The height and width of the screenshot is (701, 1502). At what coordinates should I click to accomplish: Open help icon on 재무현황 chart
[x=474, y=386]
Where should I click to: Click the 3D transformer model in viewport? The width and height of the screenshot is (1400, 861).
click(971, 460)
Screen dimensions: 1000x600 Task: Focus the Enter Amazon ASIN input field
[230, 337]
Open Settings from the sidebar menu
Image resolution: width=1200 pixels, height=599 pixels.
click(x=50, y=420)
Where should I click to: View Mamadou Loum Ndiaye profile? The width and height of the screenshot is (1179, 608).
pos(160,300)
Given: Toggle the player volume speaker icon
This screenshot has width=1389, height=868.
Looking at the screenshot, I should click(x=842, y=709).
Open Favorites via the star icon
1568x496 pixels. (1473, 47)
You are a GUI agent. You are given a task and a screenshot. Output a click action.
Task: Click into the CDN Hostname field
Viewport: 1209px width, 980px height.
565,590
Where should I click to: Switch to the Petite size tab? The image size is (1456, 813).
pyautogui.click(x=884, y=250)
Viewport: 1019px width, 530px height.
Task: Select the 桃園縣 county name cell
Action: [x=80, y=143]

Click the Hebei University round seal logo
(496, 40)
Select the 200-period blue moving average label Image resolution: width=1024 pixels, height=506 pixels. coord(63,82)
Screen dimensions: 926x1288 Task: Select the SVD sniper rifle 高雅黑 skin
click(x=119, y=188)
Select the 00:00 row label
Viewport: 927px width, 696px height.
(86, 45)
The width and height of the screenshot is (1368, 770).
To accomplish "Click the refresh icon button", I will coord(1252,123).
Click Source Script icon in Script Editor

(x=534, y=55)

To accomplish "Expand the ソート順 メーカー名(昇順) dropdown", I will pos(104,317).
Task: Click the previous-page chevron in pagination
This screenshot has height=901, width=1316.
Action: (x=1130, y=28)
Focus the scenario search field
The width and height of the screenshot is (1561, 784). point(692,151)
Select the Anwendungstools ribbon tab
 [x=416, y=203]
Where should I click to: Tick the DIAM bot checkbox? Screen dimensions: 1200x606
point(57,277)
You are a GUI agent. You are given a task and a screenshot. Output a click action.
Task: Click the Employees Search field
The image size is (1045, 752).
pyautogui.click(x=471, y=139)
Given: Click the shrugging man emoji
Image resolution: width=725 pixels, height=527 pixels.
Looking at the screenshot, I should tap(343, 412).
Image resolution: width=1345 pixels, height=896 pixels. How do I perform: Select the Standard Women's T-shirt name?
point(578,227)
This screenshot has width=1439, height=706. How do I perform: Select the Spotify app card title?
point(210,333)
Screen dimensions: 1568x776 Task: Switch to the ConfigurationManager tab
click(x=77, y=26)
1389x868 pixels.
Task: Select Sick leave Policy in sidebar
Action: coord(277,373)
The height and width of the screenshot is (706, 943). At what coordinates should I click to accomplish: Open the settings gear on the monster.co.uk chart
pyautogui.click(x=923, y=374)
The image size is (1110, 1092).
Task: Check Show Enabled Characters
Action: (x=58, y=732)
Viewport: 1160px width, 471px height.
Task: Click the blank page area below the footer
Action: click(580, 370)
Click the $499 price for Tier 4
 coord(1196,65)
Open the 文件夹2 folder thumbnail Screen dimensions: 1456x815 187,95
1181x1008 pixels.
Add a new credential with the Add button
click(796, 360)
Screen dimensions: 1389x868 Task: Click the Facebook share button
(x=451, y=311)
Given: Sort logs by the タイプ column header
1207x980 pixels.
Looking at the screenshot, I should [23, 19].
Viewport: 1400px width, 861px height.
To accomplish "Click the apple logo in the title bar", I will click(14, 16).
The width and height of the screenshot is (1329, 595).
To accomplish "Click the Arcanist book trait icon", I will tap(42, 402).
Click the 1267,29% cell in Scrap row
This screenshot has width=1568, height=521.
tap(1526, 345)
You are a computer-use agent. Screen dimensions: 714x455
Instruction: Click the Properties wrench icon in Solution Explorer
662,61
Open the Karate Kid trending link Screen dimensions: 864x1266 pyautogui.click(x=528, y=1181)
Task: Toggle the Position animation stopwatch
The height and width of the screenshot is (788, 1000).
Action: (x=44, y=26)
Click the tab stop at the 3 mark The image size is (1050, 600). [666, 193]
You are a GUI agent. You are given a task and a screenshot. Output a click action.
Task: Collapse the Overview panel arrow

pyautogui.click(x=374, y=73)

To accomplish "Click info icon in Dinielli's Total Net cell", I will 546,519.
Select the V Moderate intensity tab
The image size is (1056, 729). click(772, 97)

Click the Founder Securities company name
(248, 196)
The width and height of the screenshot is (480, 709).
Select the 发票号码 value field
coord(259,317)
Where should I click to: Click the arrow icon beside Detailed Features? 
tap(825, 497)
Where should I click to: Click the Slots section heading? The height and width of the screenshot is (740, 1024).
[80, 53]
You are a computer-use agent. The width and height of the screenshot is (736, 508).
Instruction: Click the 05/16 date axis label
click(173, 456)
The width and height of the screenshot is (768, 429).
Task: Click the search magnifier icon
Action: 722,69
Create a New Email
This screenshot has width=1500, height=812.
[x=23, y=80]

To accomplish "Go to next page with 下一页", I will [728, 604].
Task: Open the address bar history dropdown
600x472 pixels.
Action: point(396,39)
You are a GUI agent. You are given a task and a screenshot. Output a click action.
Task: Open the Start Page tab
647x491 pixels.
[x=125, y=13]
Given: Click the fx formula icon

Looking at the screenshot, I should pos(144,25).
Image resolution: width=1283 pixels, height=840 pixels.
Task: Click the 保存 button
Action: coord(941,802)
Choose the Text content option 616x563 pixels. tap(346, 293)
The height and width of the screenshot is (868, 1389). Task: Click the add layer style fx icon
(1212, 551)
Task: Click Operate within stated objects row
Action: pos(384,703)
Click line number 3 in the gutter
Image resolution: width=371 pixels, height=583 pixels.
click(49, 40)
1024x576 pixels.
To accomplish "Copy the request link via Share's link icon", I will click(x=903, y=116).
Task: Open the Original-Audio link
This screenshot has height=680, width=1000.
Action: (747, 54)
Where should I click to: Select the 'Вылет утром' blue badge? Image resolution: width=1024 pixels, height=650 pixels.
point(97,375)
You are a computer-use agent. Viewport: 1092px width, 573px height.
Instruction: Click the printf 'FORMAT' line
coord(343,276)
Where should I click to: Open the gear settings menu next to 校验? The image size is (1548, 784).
....................
> _Exercise description_
Copy out the stretch of rows from the line containing "Select the Anwendungstools ribbon tab" through the line containing "will click(14, 16).", both included, with each line unchanged.

> _Finished task_
Select the Anwendungstools ribbon tab
 [x=416, y=203]
Where should I click to: Tick the DIAM bot checkbox? Screen dimensions: 1200x606
point(57,277)
You are a GUI agent. You are given a task and a screenshot. Output a click action.
Task: Click the Employees Search field
The image size is (1045, 752).
pyautogui.click(x=471, y=139)
Given: Click the shrugging man emoji
Image resolution: width=725 pixels, height=527 pixels.
Looking at the screenshot, I should tap(343, 412).
Image resolution: width=1345 pixels, height=896 pixels. How do I perform: Select the Standard Women's T-shirt name?
point(578,227)
This screenshot has width=1439, height=706. How do I perform: Select the Spotify app card title?
point(210,333)
Screen dimensions: 1568x776 Task: Switch to the ConfigurationManager tab
click(x=77, y=26)
1389x868 pixels.
Task: Select Sick leave Policy in sidebar
Action: coord(277,373)
The height and width of the screenshot is (706, 943). At what coordinates should I click to accomplish: Open the settings gear on the monster.co.uk chart
pyautogui.click(x=923, y=374)
The image size is (1110, 1092).
Task: Check Show Enabled Characters
Action: (x=58, y=732)
Viewport: 1160px width, 471px height.
Task: Click the blank page area below the footer
Action: click(580, 370)
Click the $499 price for Tier 4
 coord(1196,65)
Open the 文件夹2 folder thumbnail Screen dimensions: 1456x815 187,95
1181x1008 pixels.
Add a new credential with the Add button
click(796, 360)
Screen dimensions: 1389x868 Task: Click the Facebook share button
(x=451, y=311)
Given: Sort logs by the タイプ column header
1207x980 pixels.
Looking at the screenshot, I should [23, 19].
Viewport: 1400px width, 861px height.
To accomplish "Click the apple logo in the title bar", I will click(14, 16).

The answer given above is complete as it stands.